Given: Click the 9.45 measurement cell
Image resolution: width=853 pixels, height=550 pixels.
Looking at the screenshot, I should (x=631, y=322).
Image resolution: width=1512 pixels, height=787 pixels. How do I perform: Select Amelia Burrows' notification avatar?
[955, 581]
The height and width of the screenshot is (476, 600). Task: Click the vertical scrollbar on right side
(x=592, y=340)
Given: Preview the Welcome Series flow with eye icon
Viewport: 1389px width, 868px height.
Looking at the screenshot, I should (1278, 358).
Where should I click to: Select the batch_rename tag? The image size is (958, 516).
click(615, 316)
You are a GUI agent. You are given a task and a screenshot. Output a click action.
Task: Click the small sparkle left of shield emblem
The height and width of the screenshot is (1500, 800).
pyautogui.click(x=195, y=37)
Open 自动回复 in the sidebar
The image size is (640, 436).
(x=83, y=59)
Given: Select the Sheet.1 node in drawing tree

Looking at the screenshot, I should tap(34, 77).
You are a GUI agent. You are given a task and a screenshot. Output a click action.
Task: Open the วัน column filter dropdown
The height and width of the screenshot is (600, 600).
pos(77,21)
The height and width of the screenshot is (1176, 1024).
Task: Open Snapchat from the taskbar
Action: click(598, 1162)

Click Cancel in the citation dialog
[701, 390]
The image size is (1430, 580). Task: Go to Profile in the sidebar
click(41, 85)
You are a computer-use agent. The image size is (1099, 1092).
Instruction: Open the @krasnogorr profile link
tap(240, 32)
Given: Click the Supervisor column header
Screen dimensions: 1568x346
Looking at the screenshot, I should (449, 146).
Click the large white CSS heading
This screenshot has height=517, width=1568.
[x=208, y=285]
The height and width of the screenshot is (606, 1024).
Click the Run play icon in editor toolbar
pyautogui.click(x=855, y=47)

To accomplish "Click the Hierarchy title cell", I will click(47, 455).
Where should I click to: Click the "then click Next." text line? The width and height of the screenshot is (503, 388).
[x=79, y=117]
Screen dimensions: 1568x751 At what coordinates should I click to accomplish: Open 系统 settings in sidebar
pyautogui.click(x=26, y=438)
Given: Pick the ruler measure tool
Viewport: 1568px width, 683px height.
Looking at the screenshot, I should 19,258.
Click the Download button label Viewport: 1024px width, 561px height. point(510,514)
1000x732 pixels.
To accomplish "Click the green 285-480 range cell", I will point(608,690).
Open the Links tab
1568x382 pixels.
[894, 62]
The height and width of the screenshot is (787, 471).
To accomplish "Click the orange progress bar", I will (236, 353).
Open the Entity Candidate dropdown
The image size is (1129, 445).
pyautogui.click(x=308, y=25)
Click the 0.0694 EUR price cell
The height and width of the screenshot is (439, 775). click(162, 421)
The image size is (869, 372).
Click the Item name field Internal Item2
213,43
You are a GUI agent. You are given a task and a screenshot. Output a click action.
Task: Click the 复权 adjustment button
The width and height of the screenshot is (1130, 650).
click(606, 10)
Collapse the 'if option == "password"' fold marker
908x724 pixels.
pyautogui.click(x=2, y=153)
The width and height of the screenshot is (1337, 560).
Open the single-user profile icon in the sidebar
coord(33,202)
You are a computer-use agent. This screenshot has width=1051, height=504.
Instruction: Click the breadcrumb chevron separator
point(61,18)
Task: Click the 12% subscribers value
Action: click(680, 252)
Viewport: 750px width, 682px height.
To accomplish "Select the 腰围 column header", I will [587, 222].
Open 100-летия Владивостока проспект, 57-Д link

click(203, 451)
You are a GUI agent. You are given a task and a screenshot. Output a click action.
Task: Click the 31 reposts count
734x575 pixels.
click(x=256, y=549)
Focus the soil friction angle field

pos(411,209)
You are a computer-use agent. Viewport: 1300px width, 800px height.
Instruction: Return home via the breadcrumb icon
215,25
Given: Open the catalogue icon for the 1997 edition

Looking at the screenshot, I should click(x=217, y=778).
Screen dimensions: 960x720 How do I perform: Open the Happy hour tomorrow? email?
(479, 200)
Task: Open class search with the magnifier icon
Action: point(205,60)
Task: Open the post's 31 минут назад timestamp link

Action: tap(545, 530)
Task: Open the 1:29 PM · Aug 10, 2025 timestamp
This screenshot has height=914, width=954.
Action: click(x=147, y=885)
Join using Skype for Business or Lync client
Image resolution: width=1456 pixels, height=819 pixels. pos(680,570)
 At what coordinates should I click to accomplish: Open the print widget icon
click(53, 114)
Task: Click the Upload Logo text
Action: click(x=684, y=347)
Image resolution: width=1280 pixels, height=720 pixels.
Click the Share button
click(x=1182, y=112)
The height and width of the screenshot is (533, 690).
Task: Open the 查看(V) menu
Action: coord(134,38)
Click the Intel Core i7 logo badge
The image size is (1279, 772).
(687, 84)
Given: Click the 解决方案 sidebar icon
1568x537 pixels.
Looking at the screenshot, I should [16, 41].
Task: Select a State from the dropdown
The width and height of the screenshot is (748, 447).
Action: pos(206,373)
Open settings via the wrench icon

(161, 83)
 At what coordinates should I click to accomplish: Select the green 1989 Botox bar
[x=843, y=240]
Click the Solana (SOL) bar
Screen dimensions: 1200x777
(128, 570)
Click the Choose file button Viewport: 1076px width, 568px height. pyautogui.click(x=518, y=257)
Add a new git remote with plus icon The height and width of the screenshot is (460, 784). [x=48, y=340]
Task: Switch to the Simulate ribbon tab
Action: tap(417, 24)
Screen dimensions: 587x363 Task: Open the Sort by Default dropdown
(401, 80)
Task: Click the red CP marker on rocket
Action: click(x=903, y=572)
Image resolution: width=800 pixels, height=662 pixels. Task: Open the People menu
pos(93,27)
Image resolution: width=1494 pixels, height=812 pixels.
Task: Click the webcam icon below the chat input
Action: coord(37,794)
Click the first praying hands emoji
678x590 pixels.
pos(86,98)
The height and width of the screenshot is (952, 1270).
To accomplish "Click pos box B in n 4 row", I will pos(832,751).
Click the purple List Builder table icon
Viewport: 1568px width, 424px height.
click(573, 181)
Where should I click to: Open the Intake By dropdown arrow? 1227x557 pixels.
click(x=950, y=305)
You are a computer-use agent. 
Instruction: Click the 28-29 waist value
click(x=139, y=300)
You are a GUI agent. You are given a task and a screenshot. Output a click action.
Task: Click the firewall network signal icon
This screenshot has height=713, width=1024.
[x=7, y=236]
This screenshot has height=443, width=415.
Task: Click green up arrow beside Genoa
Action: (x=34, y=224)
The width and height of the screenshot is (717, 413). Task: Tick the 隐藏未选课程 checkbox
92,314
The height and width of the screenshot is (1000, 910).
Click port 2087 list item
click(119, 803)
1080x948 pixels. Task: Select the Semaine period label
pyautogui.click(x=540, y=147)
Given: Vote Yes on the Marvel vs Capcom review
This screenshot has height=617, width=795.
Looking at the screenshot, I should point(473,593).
====
Your task is to retype the entries verbatim, starting with the line that holds "Given: Pick the ruler measure tool" and stopping after the line that holds "The width and height of the screenshot is (1337, 560).".

### [Exercise answer]
Given: Pick the ruler measure tool
Viewport: 1568px width, 683px height.
Looking at the screenshot, I should 19,258.
Click the Download button label Viewport: 1024px width, 561px height. point(510,514)
1000x732 pixels.
To accomplish "Click the green 285-480 range cell", I will point(608,690).
Open the Links tab
1568x382 pixels.
[894, 62]
The height and width of the screenshot is (787, 471).
To accomplish "Click the orange progress bar", I will (236, 353).
Open the Entity Candidate dropdown
The image size is (1129, 445).
pyautogui.click(x=308, y=25)
Click the 0.0694 EUR price cell
The height and width of the screenshot is (439, 775). click(162, 421)
The image size is (869, 372).
Click the Item name field Internal Item2
213,43
You are a GUI agent. You are given a task and a screenshot. Output a click action.
Task: Click the 复权 adjustment button
The width and height of the screenshot is (1130, 650).
click(606, 10)
Collapse the 'if option == "password"' fold marker
908x724 pixels.
pyautogui.click(x=2, y=153)
The width and height of the screenshot is (1337, 560).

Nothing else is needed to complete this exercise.